Time 22 months
To protect his Stefano Ferrara pizza oven from stress fractures caused by road vibrations or potholes, Darsky installed a self-leveling suspension system. (It’s similar to the “air suspension” rides offered by moving companies to protect fragile items in transit.) He opens the valves on the tire-like cushions to deflate them, bringing the truck closer to street level.
“The idea is to do as much as possible on the truck—to be completely self-contained,” Darsky says. “I don’t want to drive around and have a support van.” The container holds a kitchen with a large fork mixer, a refrigerator with a capacity for at least 200 dough balls, a water pump, a water heater and a three-bay sink (as required by the city health department).

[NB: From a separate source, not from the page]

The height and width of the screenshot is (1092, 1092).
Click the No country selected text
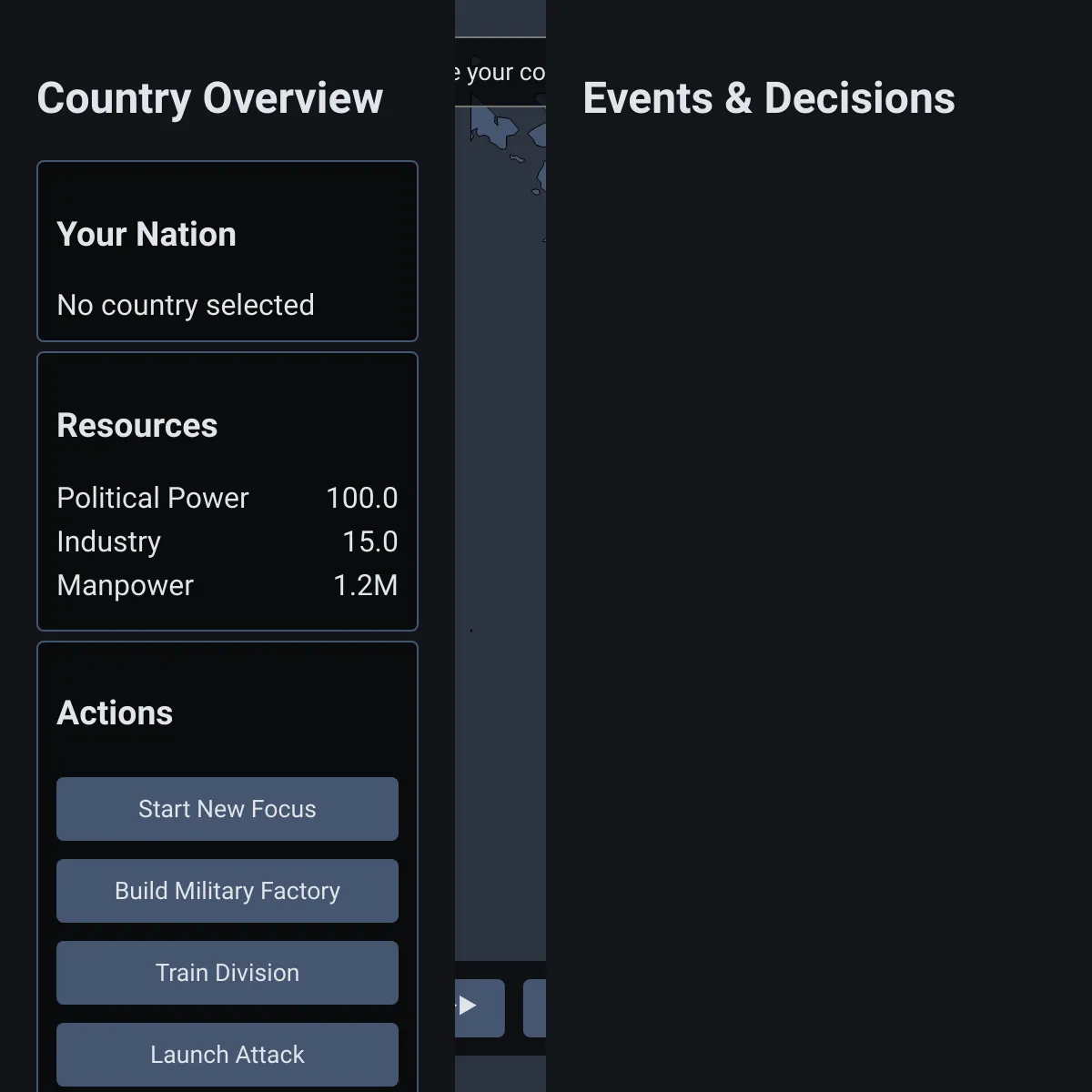point(186,305)
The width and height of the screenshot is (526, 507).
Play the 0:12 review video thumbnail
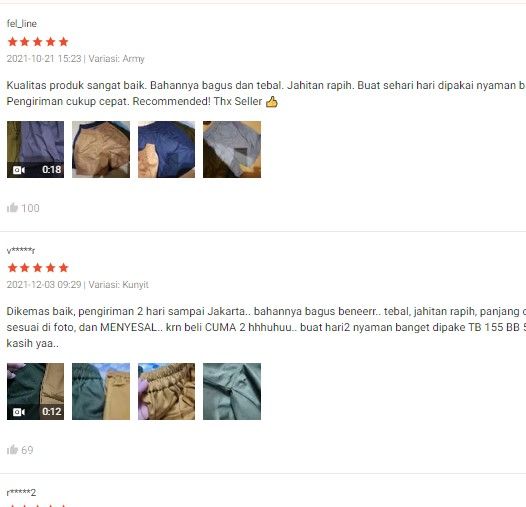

The oven walls insulate the chef from the heat of the fire, but Darsky made a hole in the roof for an A/C unit to keep himself extra cool.
Inspired by Ludwig Mies van der Rohe’s glass and steel architecture, Darsky designed the truck to be as minimalist and transparent as possible. The see-through walls ensure that he doesn’t have to work inside a claustrophobic cave of a kitchen, and the three 500-pound doors—each outfitted with tempered, laminated half-inch glass in aluminum frames—fold open to create a space for stand-up dining. The frames are set in compensation channels that leave room for the windows to move in case the truck experiences serious turbulence. Even in the event of an earthquake, Darsky says, the window glass won’t fall out.